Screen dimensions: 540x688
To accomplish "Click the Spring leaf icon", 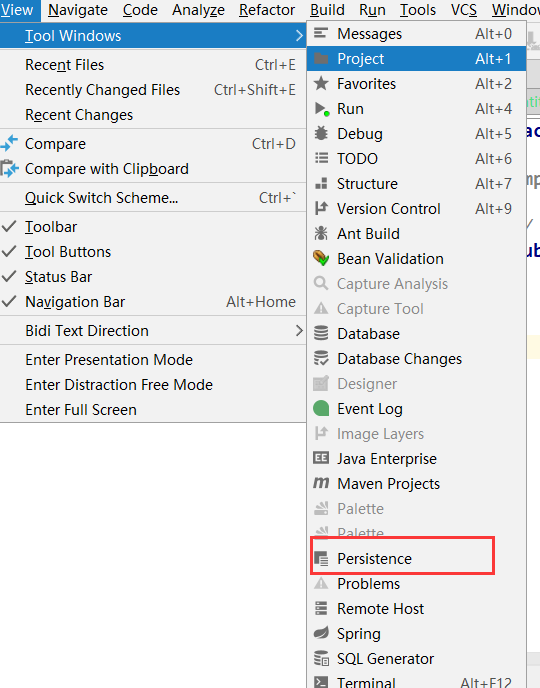I will tap(321, 633).
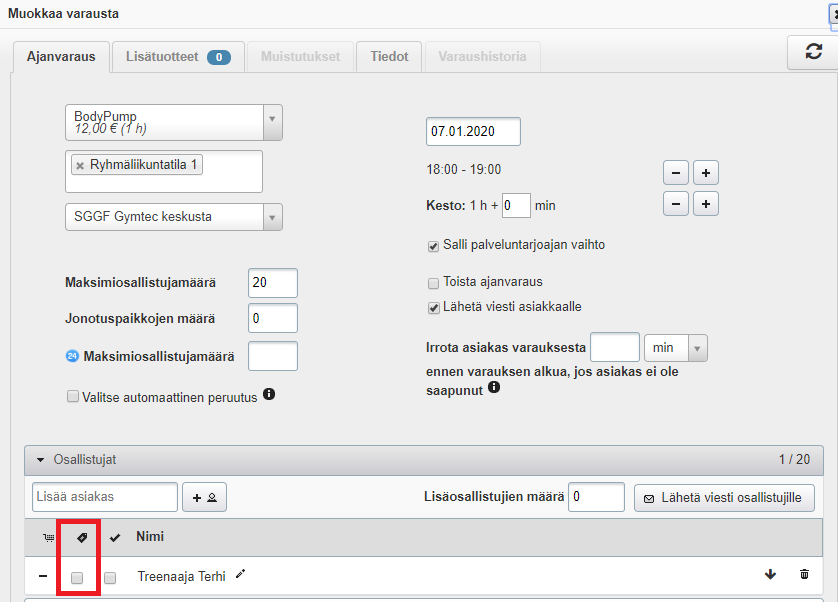Open SGGF Gymtec keskusta location dropdown

(x=173, y=217)
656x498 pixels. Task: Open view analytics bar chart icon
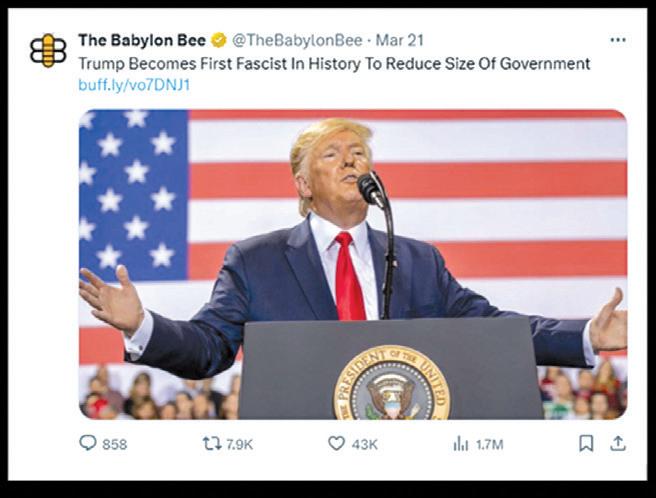tap(461, 444)
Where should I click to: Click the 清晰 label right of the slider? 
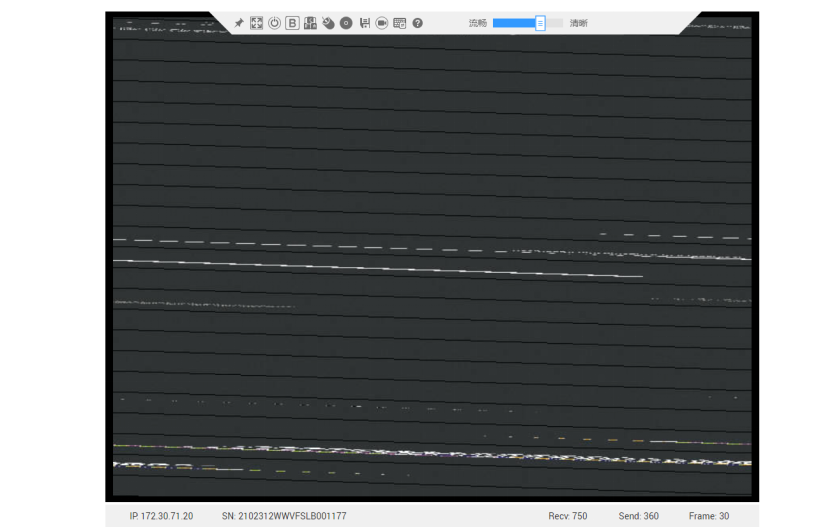(x=579, y=23)
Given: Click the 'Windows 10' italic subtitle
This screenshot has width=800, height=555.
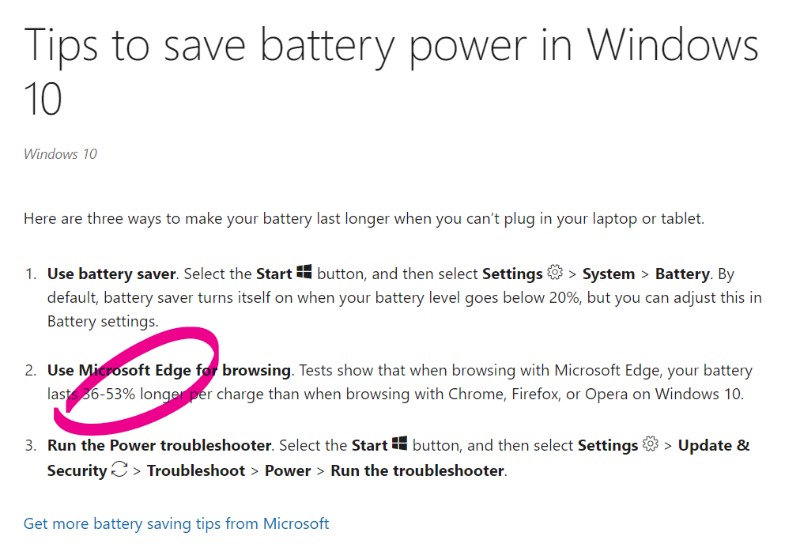Looking at the screenshot, I should coord(60,154).
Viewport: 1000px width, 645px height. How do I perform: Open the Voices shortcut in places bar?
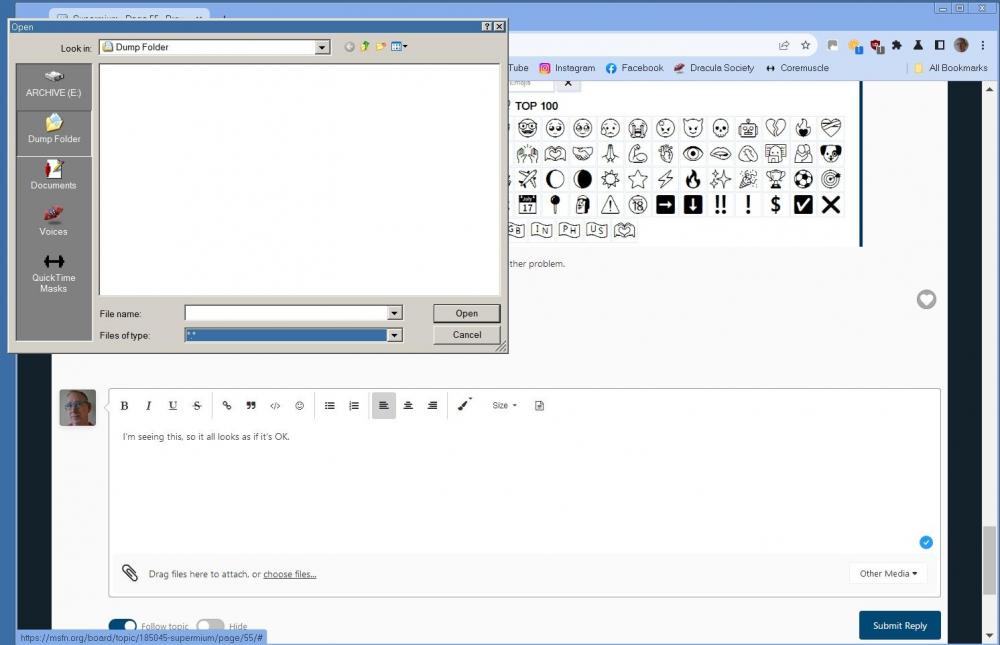coord(54,221)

■ WORK INSTRUCTIONS
Write down exactly the lines running from the line with "This screenshot has width=800, height=555." through the end of the material, both ends included, and none of the pictures.

■ SOLUTION
This screenshot has width=800, height=555.
Looking at the screenshot, I should coord(60,154).
Viewport: 1000px width, 645px height. How do I perform: Open the Voices shortcut in places bar?
coord(54,221)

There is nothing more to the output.